Aslında, Hume, Elliot'un kendisi için yaptığı gibi onun için yaptı. Arzularımıza hiçbir zaman neden olmadığı veya yaratmadığı sürece, aklın tutkunun kölesi olduğunu hatırlattı. Ama çok yararlı bir köledir, çünkü rekabet halindeki tutkularımızı anlamamıza ve yönlendirmemize yardımcı olur.

Kentli ve iri yapılı Hume bilim adamları, onu tipik olarak, Sokrates'in yanına bu ??yaşam sanatı?? O halde, Boufflers'la olan ilişkisinde Hume'un felsefesine denk olduğunu kanıtladığını hatırlamakta fayda var.

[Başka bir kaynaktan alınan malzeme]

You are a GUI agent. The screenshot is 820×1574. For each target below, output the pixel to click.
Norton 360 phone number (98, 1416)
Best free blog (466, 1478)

Hayatının sonuna kadar onunla yazıştı. Aslında, Prince de Conti'nin ölüm haberi kendisine ulaştığında kendi ölüm döşeğindeydi. Yine de hayatının en büyük aşkını teselli etmek için kalemini eline aldı. Ve mektubun sonunda veda etti: ??Endişe ve pişmanlık duymadan yavaş yavaş ölümün yaklaştığını görüyorum. Son kez sevgi ve saygılarımla selamlıyorum.??

Yazar, Houston Üniversitesi, Honors College'da tarih profesörüdür, ?Filozoflar?? kitabının ortak yazarıdır. Kavga: Hume, Rousseau ve İnsan Anlayışının Sınırları.??